WHAT IS REQUIRED: Write out each entry again. Keep every word exactly as it is.

═════ DATA EXTRACTS ═════

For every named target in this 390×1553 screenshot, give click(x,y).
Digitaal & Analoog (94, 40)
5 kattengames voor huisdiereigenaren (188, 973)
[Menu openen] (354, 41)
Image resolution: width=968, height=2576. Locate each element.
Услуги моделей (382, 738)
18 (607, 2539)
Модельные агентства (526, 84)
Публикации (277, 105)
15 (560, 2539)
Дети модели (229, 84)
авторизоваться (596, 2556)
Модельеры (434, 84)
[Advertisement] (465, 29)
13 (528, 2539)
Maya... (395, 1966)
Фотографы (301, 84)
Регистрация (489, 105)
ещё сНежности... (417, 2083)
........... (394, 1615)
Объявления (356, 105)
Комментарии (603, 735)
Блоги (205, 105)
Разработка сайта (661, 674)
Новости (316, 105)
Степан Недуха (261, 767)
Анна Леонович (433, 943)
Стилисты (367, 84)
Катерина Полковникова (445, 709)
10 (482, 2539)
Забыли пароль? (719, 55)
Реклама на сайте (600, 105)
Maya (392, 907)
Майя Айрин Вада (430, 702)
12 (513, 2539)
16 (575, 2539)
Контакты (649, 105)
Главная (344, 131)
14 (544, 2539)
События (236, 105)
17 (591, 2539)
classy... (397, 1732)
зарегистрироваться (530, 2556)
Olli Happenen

═════

RESPONSE TO THIS EXERCISE:
For every named target in this 390×1553 screenshot, give click(x,y).
Digitaal & Analoog (94, 40)
5 kattengames voor huisdiereigenaren (188, 973)
[Menu openen] (354, 41)
Image resolution: width=968, height=2576. Locate each element.
Услуги моделей (382, 738)
18 (607, 2539)
Модельные агентства (526, 84)
Публикации (277, 105)
15 (560, 2539)
Дети модели (229, 84)
авторизоваться (596, 2556)
Модельеры (434, 84)
[Advertisement] (465, 29)
13 (528, 2539)
Maya... (395, 1966)
Фотографы (301, 84)
Регистрация (489, 105)
ещё сНежности... (417, 2083)
........... (394, 1615)
Объявления (356, 105)
Комментарии (603, 735)
Блоги (205, 105)
Разработка сайта (661, 674)
Новости (316, 105)
Степан Недуха (261, 767)
Анна Леонович (433, 943)
Стилисты (367, 84)
Катерина Полковникова (445, 709)
10 (482, 2539)
Забыли пароль? (719, 55)
Реклама на сайте (600, 105)
Maya (392, 907)
Майя Айрин Вада (430, 702)
12 (513, 2539)
16 (575, 2539)
Контакты (649, 105)
Главная (344, 131)
14 (544, 2539)
События (236, 105)
17 (591, 2539)
classy... (397, 1732)
зарегистрироваться (530, 2556)
Olli Happenen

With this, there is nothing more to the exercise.